E-pharmacophore and deep learning based high throughput virtual screening for identification of CDPK1 inhibitors of Cryptosporidium parvum

Abstract

Cryptosporidiosis, a prevalent gastrointestinal illness worldwide, is caused by the protozoan parasite Cryptosporidium parvum. Calcium-dependent protein kinase 1 (CpCDPK1), crucial for the parasite's life cycle, serves as a promising drug target due to its role in regulating invasion and egress from host cells. While potent Pyrazolopyrimidine analogs have been identified as candidate hit molecules, they exhibit limitations in inhibiting Cryptosporidium growth in cell culture, prompting exploration of alternative scaffolds. Leveraging the most potent compound, RM-1–95, co-crystallized with CpCDPK1, an E-pharmacophore model was generated and validated alongside a deep learning model trained on known CpCDPK1 compounds. These models facilitated screening Enamine's 2 million HTS compound library for novel CpCDPK1 inhibitors. Subsequent hierarchical docking prioritized hits, with final selections subjected to Quantum polarized docking for accurate ranking.

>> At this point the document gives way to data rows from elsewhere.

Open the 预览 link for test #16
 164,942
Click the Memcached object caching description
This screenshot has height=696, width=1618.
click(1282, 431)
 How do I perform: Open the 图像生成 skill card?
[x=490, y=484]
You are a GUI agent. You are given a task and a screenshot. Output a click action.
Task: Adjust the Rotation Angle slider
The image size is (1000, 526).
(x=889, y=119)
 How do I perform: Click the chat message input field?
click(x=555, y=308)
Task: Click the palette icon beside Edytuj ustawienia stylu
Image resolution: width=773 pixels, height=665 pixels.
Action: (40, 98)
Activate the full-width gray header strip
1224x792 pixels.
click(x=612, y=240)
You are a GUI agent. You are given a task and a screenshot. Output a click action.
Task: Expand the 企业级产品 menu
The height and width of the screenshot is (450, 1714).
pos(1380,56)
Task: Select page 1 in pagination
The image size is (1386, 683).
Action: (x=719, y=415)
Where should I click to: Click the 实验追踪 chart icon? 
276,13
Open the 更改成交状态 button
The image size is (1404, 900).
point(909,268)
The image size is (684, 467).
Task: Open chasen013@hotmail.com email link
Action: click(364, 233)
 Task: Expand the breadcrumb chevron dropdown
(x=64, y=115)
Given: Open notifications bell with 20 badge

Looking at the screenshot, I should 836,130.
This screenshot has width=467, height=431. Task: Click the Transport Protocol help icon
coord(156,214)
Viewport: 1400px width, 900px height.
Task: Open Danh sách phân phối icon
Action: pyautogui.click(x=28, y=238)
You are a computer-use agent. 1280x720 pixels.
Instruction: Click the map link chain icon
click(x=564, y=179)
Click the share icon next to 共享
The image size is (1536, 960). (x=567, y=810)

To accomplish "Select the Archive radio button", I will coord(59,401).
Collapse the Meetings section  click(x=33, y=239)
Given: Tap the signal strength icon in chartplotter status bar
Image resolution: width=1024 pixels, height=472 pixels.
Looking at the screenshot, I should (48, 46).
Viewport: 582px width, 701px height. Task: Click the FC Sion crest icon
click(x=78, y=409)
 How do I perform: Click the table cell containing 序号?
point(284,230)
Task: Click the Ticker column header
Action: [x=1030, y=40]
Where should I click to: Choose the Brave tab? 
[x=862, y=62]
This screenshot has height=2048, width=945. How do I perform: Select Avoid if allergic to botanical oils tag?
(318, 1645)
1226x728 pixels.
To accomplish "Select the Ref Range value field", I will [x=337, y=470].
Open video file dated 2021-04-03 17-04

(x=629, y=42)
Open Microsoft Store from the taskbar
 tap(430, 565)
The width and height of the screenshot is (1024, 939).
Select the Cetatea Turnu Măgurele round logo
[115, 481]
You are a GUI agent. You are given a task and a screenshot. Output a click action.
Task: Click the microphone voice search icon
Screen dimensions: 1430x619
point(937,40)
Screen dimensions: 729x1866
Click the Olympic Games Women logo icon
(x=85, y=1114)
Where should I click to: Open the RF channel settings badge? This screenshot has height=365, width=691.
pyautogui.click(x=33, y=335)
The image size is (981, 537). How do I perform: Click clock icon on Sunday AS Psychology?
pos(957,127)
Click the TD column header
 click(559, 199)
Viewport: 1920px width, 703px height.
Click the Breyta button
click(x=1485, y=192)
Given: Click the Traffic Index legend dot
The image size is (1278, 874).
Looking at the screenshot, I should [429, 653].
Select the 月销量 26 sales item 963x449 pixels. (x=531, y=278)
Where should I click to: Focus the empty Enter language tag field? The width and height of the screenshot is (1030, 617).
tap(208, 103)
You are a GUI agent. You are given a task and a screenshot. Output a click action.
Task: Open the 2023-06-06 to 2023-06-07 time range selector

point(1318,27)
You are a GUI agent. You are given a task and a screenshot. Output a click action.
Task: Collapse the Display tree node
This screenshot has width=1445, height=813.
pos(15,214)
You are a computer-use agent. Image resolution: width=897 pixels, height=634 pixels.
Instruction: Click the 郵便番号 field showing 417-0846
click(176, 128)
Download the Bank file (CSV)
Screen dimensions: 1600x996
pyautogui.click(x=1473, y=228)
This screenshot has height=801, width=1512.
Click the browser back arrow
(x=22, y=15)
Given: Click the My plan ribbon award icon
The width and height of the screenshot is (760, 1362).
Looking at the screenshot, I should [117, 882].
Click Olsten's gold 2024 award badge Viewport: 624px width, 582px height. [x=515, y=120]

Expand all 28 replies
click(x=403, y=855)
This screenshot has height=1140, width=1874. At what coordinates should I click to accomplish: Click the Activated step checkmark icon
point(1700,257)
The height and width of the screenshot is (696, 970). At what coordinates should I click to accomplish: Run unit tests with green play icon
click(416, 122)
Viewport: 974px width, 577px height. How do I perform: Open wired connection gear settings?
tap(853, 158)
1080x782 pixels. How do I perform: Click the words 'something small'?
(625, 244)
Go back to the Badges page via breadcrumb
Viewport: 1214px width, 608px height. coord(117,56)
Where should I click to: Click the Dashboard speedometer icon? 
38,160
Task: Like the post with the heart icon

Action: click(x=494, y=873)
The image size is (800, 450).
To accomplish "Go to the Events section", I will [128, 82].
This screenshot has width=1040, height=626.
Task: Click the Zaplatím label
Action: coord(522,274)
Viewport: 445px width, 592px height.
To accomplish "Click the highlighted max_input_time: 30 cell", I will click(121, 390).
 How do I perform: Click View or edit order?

Results from docking studies and MD simulations highlighted similarities in interactions between the cocrystallized ligand RM-1–95 and identified hit molecules, indicating comparable inhibitory potential against CpCDPK1. Furthermore, assessing metabolic stability through Cytochrome 450 site of metabolism prediction offered crucial insights for drug design, optimization, and regulatory approval processes.